Amyas Evelyn Giles Baring (21 January 1910 – 29 August 1986), known as Giles Baring, was an English first-class cricketer between the years 1930 and 1946.

Background
A member of the Baring family of Barings Bank, Giles Baring was born Roehampton, London, 21 January 1910 the third son of Lt-Colonel the Hon. Guy Victor Baring, MP, Coldstream Guards, (1873–1916), himself the son of Alexander Baring, 4th Baron Ashburton (1835–1889), and Olive Althea Smith (1887–1964). Giles Baring's father, Colonel Guy Baring, was Member of Parliament for Winchester from 1906 until his death in action in the First World War on 15 September 1916, leaving five children. Baring had four brothers, Oliver Hugh (1904–1908), Simon Alexander Vivian (1905–1962), Aubrey George Adeane (1912–1987), and Esmond Charles (1914–1963), and one sister, Olivia Constance Leonora (1908–1975).

In 1911 the family was living at 6, Hobart Place, St George Hanover Square, Westminster.

Education
Baring was educated at West Downs School, Winchester, Gresham's School, Holt, and Magdalene College, Cambridge.

Cricketer
He represented Cambridge University in 1930 and 1931 and Hampshire between 1930 and 1939. Apart from more than fifty regular county championship games, he played in the Cambridge University v New Zealanders match of 3 June 1931, for the Gentlemen in the Gentlemen v Players matches of 2 September 1931 and 11 July 1934, for Hampshire in Hampshire v West Indians on 24 May 1933, for Hampshire in Hampshire v Australians on 23 May 1934, for Hampshire in Hampshire v South Africans on 22 May 1935, for Hampshire in Hampshire v Australians on 25 May 1938, and for H. D. G. Leveson Gowers XI v Australian Services on 7 July 1945.

He played for Marylebone Cricket Club (MCC) between 1935 and 1946, and his last first-class game was in the MCC v Cambridge University match on 29 June 1946.

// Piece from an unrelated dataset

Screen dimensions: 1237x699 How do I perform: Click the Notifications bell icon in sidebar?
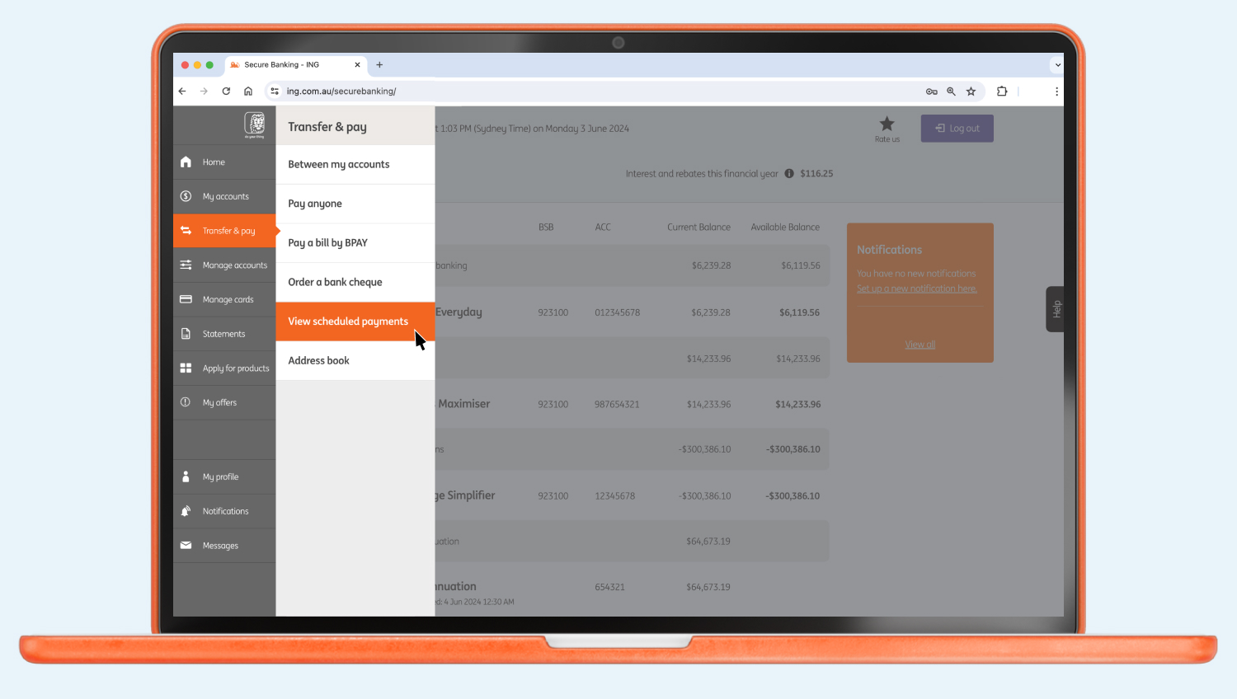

Baring was a right-arm fast bowler and also a right-hand batsman. As a bowler, he took 197 wickets for 5,607 runs, an average of 28.46. As a batsman, he played 103 first-class innings, was not out 27 times and was never stumped. His average as a batsman was 8.73. A good all-rounder, he was also able to ride a unicycle.

Family
He married firstly, on 25 May 1935, Mona Montgomerie Mullins, the daughter of Colonel Willoughby Brooking Mullins of Ambersham House, Midhurst, Sussex, and they had one daughter, Claire Leonora Baring, born 29 February 1936 and died 4 August 2019, who was married to (and then divorced from) the Hon. Peter Alistair Ward (a son of the 3rd Earl of Dudley). Claire Baring then lived with the late Lord Lambton (d. 30 December 2006) at Villa Cetinale in Italy until his death, but they never married.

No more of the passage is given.